◆ **What you should do**
Exact reproduction is needed for the lines from the one with "This screenshot has width=552, height=392." to the end of the listing below, and for no other lines.

◆ **Stored data**
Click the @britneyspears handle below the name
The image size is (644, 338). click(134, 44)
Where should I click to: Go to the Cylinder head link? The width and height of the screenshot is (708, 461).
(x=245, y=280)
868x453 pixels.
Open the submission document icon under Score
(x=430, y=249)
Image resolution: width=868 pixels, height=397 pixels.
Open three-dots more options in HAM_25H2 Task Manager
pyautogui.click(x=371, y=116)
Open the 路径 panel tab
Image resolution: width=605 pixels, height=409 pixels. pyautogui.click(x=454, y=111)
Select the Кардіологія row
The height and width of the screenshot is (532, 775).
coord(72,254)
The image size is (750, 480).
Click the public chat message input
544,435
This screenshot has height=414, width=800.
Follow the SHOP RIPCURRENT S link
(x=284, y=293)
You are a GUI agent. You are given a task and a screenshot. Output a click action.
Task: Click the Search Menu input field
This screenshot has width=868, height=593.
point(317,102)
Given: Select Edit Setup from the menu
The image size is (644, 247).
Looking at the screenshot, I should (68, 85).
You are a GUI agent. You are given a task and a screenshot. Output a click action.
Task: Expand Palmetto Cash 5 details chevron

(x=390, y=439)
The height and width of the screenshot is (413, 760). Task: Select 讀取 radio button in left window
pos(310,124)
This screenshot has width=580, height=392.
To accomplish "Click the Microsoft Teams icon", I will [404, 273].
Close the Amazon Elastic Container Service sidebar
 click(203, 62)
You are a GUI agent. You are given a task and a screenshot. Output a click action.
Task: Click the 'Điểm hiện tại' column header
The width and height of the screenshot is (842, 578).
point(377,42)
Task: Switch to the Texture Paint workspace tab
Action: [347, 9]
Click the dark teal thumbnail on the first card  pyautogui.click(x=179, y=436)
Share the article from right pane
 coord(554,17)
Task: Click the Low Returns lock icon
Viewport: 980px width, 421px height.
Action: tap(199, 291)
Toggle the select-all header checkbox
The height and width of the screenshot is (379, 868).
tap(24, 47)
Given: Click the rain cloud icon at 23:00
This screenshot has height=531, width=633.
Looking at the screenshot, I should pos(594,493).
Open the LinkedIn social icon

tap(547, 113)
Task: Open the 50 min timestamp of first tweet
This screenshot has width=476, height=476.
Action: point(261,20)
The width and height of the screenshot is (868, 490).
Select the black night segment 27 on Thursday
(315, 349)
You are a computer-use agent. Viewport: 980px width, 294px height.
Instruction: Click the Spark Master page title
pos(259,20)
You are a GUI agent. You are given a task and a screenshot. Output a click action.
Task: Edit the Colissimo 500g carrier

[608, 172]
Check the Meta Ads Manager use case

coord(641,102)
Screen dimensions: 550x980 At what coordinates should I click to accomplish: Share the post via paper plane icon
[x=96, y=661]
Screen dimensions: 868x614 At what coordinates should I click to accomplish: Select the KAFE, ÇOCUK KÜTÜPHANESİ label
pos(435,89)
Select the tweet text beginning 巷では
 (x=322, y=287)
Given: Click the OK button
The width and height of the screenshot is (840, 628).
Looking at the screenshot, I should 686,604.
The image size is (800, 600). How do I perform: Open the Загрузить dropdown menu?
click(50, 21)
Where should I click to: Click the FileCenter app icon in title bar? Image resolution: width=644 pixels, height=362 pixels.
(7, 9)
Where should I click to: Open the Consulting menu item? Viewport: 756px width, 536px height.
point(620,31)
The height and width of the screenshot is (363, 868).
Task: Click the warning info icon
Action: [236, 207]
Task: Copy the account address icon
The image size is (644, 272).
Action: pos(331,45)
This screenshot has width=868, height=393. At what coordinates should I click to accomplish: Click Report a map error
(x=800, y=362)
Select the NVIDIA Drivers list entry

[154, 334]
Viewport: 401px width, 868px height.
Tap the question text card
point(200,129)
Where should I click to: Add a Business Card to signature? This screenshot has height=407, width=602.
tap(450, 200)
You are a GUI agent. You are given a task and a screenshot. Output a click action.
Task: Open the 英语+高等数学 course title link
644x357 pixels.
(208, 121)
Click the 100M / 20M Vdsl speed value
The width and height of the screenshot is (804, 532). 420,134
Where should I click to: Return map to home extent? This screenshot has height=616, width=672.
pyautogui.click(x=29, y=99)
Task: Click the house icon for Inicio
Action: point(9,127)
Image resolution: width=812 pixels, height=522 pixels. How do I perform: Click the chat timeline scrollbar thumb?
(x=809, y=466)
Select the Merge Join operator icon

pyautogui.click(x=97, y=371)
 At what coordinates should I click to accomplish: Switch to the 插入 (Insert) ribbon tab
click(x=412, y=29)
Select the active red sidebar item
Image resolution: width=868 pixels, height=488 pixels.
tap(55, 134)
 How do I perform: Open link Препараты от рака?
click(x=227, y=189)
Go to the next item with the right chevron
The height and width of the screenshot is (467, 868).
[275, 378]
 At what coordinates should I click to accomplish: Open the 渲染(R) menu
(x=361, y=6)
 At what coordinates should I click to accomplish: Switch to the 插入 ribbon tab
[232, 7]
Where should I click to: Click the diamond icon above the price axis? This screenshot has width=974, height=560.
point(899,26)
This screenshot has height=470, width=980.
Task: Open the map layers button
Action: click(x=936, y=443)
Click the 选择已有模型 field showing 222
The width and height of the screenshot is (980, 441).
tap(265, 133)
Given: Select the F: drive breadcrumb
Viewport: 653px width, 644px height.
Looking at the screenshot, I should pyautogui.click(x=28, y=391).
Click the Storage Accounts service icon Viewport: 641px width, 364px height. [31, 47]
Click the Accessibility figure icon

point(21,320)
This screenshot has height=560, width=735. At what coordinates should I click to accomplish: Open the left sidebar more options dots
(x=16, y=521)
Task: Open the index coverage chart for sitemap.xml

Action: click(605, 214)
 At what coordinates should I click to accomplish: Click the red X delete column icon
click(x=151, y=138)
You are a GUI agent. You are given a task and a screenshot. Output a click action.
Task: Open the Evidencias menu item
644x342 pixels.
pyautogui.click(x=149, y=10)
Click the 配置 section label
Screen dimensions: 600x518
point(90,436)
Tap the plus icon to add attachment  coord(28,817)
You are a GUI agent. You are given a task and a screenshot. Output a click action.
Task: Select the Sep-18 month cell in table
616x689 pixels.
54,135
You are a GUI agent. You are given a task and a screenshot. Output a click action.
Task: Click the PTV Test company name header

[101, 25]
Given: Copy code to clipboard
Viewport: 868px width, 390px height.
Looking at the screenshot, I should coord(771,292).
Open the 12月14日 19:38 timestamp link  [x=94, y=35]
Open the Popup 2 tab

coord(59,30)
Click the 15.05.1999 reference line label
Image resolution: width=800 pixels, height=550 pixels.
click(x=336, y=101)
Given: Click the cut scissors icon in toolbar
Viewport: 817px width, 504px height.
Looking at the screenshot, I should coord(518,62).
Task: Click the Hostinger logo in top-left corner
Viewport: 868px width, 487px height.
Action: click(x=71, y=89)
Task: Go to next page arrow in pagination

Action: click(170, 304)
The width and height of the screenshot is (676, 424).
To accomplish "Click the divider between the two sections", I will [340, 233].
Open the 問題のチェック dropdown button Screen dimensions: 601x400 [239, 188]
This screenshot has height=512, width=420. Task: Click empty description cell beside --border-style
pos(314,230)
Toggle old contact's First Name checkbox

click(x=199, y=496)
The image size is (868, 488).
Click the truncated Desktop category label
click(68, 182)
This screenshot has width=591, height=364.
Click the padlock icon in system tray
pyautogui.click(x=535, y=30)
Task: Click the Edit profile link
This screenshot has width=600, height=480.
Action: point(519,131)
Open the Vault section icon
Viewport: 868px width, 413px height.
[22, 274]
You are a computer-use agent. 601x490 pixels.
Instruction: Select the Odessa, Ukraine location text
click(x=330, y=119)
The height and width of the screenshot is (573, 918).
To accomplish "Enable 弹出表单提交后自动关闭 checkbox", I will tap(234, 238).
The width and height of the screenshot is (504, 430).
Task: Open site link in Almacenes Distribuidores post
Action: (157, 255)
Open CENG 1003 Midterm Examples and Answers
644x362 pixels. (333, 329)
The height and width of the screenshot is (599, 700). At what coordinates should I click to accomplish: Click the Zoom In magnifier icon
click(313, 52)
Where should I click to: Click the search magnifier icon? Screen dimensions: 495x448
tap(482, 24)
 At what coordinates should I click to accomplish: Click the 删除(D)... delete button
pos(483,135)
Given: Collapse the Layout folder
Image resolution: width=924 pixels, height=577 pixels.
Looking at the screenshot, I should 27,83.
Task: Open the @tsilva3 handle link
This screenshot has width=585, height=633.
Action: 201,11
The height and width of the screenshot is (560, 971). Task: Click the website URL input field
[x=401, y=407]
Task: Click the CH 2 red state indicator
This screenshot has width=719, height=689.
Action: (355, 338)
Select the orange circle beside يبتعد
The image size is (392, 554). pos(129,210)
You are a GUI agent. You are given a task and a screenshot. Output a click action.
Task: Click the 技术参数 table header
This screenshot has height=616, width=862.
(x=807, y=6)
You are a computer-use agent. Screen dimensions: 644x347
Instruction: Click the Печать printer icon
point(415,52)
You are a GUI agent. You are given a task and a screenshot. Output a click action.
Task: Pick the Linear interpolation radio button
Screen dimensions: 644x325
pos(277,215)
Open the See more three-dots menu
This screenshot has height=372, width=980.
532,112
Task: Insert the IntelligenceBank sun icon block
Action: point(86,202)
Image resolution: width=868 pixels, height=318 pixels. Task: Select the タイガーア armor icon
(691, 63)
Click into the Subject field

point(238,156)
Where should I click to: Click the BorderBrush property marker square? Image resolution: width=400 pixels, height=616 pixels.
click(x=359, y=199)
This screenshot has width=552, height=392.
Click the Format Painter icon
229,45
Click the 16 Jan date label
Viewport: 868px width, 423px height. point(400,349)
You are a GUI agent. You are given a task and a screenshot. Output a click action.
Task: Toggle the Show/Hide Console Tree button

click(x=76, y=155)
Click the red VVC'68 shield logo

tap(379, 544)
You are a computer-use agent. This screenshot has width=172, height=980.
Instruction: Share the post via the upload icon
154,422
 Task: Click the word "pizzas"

◆ **Written solution**
This screenshot has width=552, height=392.
Click the Format Painter icon
229,45
Click the 16 Jan date label
Viewport: 868px width, 423px height. point(400,349)
You are a GUI agent. You are given a task and a screenshot. Output a click action.
Task: Toggle the Show/Hide Console Tree button

click(x=76, y=155)
Click the red VVC'68 shield logo

tap(379, 544)
You are a computer-use agent. This screenshot has width=172, height=980.
Instruction: Share the post via the upload icon
154,422
 Task: Click the word "pizzas"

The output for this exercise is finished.